→ **WHAT THE TASK REQUIRES**: Repeat the entries beneath in their entirety, precisely as given.
*** Opening INFORMATION GIVEN ***
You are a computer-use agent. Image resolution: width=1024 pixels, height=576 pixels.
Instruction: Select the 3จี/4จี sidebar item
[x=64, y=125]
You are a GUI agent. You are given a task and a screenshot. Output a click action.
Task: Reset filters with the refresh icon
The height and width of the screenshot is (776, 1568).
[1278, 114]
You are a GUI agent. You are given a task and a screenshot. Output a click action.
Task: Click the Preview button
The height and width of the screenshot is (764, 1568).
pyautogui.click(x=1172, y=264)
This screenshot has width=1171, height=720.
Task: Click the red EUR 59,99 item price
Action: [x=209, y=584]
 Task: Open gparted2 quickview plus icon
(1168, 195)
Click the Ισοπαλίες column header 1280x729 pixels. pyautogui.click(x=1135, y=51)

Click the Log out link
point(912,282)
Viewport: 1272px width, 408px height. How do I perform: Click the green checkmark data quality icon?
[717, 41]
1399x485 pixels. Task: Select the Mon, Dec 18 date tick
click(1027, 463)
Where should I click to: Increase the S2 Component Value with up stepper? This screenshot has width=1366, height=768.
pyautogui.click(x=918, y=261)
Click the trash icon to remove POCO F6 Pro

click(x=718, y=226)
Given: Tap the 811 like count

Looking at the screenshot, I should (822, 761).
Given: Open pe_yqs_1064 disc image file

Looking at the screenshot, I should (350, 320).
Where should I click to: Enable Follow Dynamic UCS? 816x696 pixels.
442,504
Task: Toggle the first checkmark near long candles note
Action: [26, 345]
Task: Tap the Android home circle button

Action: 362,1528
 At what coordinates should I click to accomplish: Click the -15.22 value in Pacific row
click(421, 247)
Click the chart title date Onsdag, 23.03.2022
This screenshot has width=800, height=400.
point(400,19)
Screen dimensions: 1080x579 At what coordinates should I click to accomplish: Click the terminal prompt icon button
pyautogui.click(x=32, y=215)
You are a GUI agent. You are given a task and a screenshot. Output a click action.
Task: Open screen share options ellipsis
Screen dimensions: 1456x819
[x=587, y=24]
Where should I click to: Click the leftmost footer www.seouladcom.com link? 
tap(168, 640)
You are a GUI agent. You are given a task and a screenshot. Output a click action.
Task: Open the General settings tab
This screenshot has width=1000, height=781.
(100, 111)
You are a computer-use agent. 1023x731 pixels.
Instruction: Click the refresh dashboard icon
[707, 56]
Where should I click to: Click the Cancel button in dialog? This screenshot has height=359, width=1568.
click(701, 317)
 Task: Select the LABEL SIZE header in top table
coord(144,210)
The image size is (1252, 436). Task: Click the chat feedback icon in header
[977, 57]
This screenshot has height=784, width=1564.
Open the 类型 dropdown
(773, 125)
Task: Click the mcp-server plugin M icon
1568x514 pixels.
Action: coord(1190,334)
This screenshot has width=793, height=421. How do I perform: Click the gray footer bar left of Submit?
*** Closing INFORMATION GIVEN ***
→ **COMPLETED TASK**:
You are a computer-use agent. Image resolution: width=1024 pixels, height=576 pixels.
Instruction: Select the 3จี/4จี sidebar item
[x=64, y=125]
You are a GUI agent. You are given a task and a screenshot. Output a click action.
Task: Reset filters with the refresh icon
The height and width of the screenshot is (776, 1568).
[1278, 114]
You are a GUI agent. You are given a task and a screenshot. Output a click action.
Task: Click the Preview button
The height and width of the screenshot is (764, 1568).
pyautogui.click(x=1172, y=264)
This screenshot has width=1171, height=720.
Task: Click the red EUR 59,99 item price
Action: [x=209, y=584]
 Task: Open gparted2 quickview plus icon
(1168, 195)
Click the Ισοπαλίες column header 1280x729 pixels. pyautogui.click(x=1135, y=51)

Click the Log out link
point(912,282)
Viewport: 1272px width, 408px height. How do I perform: Click the green checkmark data quality icon?
[717, 41]
1399x485 pixels. Task: Select the Mon, Dec 18 date tick
click(1027, 463)
Where should I click to: Increase the S2 Component Value with up stepper? This screenshot has width=1366, height=768.
pyautogui.click(x=918, y=261)
Click the trash icon to remove POCO F6 Pro

click(x=718, y=226)
Given: Tap the 811 like count

Looking at the screenshot, I should (822, 761).
Given: Open pe_yqs_1064 disc image file

Looking at the screenshot, I should (350, 320).
Where should I click to: Enable Follow Dynamic UCS? 816x696 pixels.
442,504
Task: Toggle the first checkmark near long candles note
Action: [26, 345]
Task: Tap the Android home circle button

Action: 362,1528
 At what coordinates should I click to accomplish: Click the -15.22 value in Pacific row
click(421, 247)
Click the chart title date Onsdag, 23.03.2022
This screenshot has width=800, height=400.
point(400,19)
Screen dimensions: 1080x579 At what coordinates should I click to accomplish: Click the terminal prompt icon button
pyautogui.click(x=32, y=215)
You are a GUI agent. You are given a task and a screenshot. Output a click action.
Task: Open screen share options ellipsis
Screen dimensions: 1456x819
[x=587, y=24]
Where should I click to: Click the leftmost footer www.seouladcom.com link? 
tap(168, 640)
You are a GUI agent. You are given a task and a screenshot. Output a click action.
Task: Open the General settings tab
This screenshot has width=1000, height=781.
(100, 111)
You are a computer-use agent. 1023x731 pixels.
Instruction: Click the refresh dashboard icon
[707, 56]
Where should I click to: Click the Cancel button in dialog? This screenshot has height=359, width=1568.
click(701, 317)
 Task: Select the LABEL SIZE header in top table
coord(144,210)
The image size is (1252, 436). Task: Click the chat feedback icon in header
[977, 57]
This screenshot has height=784, width=1564.
Open the 类型 dropdown
(773, 125)
Task: Click the mcp-server plugin M icon
1568x514 pixels.
Action: coord(1190,334)
This screenshot has width=793, height=421. How do I perform: Click the gray footer bar left of Submit?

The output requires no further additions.